-- Data to examine follows --

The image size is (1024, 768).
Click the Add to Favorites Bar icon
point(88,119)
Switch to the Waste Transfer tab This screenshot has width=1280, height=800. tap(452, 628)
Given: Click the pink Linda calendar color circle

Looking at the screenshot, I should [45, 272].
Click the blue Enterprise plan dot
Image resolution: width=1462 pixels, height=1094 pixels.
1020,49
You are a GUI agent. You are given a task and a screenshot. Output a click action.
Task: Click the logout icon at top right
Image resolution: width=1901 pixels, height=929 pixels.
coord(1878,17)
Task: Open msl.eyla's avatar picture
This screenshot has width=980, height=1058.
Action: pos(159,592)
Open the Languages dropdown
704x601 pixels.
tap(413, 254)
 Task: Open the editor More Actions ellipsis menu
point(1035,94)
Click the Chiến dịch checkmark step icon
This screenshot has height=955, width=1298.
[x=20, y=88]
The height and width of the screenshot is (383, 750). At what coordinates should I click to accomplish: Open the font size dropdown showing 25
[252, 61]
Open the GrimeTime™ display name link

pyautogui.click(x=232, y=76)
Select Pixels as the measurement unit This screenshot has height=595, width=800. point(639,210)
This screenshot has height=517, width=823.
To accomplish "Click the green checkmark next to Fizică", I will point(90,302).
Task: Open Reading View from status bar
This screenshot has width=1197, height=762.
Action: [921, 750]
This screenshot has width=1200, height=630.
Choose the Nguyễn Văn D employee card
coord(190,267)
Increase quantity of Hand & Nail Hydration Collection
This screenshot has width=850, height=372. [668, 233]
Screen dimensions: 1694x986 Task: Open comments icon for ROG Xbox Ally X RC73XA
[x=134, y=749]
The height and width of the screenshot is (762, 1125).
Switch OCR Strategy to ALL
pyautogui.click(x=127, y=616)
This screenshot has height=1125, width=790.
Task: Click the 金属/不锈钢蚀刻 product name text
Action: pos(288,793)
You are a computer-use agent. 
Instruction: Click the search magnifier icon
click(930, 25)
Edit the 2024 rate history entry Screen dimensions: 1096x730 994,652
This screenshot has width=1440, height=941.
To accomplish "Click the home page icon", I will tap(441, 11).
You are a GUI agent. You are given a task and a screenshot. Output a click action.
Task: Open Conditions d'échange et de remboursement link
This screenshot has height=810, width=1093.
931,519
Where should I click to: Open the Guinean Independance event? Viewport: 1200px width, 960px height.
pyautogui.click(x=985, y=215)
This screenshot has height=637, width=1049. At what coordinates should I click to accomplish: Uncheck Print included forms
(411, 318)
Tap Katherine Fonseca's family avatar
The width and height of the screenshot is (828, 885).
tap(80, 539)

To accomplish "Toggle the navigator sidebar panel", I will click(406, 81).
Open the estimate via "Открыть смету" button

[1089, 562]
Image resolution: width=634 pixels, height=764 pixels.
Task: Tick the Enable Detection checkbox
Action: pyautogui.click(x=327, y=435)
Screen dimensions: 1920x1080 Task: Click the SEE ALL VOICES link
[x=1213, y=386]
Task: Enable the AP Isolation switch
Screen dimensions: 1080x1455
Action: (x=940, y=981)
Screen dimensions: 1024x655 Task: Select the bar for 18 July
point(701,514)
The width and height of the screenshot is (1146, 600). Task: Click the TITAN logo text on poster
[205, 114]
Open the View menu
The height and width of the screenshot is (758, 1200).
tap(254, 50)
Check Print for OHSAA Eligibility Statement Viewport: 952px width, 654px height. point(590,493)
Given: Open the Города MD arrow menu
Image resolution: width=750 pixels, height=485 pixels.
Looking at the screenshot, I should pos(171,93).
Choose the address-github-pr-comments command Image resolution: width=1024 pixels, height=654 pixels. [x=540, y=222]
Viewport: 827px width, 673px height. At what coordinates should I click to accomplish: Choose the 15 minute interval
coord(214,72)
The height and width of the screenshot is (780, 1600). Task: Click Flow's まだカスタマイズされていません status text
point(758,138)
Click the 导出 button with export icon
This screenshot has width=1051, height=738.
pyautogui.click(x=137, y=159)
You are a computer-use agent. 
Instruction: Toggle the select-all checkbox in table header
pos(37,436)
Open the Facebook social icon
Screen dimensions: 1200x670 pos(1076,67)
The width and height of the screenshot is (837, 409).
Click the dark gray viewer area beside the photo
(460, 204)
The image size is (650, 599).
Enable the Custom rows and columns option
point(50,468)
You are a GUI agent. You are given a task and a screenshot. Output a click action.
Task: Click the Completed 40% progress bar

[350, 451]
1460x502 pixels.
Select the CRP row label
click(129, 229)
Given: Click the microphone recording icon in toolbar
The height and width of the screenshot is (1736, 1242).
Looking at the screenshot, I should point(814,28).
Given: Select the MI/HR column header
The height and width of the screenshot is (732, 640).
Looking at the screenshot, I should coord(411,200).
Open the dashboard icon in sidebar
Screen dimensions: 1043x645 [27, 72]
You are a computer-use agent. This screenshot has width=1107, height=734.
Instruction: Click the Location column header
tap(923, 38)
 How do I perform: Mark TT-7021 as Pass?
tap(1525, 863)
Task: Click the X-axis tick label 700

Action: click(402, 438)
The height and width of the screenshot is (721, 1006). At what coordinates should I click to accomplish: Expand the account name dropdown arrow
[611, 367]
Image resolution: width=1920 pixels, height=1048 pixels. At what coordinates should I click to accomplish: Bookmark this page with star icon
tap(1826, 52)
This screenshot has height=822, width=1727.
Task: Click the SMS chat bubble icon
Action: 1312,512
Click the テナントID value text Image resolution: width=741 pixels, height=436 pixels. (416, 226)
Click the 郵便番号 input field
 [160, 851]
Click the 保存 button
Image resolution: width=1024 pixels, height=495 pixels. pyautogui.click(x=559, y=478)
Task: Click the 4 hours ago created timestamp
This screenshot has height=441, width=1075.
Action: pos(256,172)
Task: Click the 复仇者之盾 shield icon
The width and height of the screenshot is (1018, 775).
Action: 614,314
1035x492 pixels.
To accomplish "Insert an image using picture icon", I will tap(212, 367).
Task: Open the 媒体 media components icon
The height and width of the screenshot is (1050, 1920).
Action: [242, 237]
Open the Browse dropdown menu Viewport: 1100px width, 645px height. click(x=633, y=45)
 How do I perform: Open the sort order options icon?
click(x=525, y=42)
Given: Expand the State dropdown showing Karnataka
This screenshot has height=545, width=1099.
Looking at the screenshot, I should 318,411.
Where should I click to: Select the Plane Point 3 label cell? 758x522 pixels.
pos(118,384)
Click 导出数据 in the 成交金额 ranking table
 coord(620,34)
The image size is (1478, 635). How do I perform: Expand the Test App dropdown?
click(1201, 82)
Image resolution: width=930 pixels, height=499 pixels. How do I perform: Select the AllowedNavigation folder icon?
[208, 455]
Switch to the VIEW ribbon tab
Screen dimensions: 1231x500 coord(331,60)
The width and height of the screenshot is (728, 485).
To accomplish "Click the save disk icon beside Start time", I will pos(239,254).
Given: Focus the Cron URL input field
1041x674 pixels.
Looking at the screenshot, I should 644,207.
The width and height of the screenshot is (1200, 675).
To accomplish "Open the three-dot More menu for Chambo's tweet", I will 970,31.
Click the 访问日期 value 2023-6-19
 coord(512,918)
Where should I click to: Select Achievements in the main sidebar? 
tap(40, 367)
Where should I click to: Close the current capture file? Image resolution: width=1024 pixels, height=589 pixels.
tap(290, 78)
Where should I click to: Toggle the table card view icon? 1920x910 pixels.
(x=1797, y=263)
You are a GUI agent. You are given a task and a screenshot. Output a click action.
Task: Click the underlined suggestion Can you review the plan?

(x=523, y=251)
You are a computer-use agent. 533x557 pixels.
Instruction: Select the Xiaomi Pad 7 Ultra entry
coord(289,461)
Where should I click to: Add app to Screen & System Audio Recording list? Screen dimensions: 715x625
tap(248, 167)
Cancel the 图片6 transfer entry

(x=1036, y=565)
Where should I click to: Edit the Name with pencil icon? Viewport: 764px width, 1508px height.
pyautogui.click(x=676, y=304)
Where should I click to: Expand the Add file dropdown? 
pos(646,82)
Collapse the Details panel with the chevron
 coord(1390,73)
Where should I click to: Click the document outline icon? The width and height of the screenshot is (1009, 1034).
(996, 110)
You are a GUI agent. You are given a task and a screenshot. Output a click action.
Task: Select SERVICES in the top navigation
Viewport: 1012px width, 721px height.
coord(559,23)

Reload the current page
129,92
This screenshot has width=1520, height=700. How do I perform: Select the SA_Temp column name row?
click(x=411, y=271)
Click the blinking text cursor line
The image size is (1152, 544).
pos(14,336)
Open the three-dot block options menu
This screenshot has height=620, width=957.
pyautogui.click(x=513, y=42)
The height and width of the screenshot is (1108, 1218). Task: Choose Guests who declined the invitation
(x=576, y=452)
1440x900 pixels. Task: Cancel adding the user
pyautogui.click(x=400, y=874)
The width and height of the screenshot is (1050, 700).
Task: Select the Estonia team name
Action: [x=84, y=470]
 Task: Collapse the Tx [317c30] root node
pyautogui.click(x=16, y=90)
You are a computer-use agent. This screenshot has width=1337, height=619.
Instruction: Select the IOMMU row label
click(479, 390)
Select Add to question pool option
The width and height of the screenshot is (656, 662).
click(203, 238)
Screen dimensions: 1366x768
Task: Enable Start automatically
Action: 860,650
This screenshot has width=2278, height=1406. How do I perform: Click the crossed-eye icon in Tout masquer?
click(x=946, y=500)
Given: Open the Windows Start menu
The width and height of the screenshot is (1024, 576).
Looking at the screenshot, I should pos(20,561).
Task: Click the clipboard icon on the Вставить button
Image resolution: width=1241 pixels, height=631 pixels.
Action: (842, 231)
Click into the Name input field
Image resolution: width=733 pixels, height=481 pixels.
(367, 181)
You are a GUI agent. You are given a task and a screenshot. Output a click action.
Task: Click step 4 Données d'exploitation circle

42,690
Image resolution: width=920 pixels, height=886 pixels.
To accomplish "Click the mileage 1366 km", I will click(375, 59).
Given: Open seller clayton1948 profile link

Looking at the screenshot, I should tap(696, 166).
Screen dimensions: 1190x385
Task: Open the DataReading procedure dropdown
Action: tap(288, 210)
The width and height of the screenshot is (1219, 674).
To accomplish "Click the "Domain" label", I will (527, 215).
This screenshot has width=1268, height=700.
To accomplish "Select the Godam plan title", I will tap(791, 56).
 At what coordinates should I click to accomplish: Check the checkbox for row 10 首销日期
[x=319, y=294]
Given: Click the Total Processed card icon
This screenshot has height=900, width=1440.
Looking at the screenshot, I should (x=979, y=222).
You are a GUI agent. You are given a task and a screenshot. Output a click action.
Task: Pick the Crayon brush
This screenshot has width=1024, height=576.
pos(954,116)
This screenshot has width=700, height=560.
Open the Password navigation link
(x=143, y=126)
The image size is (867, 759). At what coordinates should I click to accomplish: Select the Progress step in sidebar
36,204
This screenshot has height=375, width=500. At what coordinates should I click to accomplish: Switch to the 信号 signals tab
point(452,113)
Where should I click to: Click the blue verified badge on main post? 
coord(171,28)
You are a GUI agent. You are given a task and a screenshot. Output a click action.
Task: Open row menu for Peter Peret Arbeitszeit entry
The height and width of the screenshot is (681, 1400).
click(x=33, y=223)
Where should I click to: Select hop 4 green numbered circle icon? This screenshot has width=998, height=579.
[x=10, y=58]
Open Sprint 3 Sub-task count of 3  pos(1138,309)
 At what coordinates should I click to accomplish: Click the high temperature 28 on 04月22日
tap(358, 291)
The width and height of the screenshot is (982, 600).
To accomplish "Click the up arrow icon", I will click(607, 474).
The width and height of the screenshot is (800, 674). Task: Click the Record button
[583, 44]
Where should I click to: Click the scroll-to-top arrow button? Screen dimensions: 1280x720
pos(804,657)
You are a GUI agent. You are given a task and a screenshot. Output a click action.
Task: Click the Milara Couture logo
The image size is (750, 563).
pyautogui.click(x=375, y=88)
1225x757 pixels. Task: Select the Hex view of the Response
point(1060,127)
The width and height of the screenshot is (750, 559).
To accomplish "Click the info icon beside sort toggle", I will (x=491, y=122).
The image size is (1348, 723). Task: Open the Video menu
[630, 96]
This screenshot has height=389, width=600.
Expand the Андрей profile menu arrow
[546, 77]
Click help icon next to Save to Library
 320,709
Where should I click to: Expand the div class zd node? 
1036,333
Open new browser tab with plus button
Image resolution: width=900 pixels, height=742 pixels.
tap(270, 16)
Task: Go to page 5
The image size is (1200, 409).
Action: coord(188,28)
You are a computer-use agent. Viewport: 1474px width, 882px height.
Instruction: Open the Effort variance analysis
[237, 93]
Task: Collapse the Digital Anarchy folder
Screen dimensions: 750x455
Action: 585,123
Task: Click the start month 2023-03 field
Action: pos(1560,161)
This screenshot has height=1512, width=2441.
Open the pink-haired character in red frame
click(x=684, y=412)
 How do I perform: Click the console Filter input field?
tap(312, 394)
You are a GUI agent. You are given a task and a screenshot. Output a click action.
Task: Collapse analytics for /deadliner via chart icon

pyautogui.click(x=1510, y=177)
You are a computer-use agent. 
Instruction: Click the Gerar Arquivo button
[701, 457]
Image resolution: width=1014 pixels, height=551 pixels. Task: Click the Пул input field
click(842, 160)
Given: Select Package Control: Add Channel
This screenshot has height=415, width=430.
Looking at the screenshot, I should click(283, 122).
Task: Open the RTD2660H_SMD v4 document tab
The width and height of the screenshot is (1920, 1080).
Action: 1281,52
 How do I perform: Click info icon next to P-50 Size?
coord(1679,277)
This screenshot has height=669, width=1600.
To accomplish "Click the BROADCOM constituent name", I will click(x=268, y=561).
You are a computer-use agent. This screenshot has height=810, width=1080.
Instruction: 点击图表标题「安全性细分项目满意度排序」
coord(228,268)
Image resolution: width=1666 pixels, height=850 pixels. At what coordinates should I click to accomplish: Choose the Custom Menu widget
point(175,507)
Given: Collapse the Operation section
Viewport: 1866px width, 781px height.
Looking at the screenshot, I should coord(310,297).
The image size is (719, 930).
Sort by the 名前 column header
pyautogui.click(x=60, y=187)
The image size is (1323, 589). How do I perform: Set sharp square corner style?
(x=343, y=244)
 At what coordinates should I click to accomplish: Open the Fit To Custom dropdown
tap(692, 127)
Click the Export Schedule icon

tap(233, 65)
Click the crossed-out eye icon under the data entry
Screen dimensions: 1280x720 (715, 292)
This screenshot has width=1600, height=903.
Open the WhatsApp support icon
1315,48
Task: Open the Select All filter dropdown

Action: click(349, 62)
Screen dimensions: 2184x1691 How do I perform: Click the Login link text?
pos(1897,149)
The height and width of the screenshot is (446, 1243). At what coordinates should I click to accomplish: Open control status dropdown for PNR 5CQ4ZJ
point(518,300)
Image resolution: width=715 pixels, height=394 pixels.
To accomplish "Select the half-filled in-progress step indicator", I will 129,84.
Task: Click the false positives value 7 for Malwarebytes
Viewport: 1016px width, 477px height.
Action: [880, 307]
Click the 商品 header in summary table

-- Data to examine concluded --

=== Directions for this task ===
Each line above with the string "picture" in it should be located and copied.

=== Solved exercise ===
Task: Open msl.eyla's avatar picture
To accomplish "Insert an image using picture icon", I will tap(212, 367).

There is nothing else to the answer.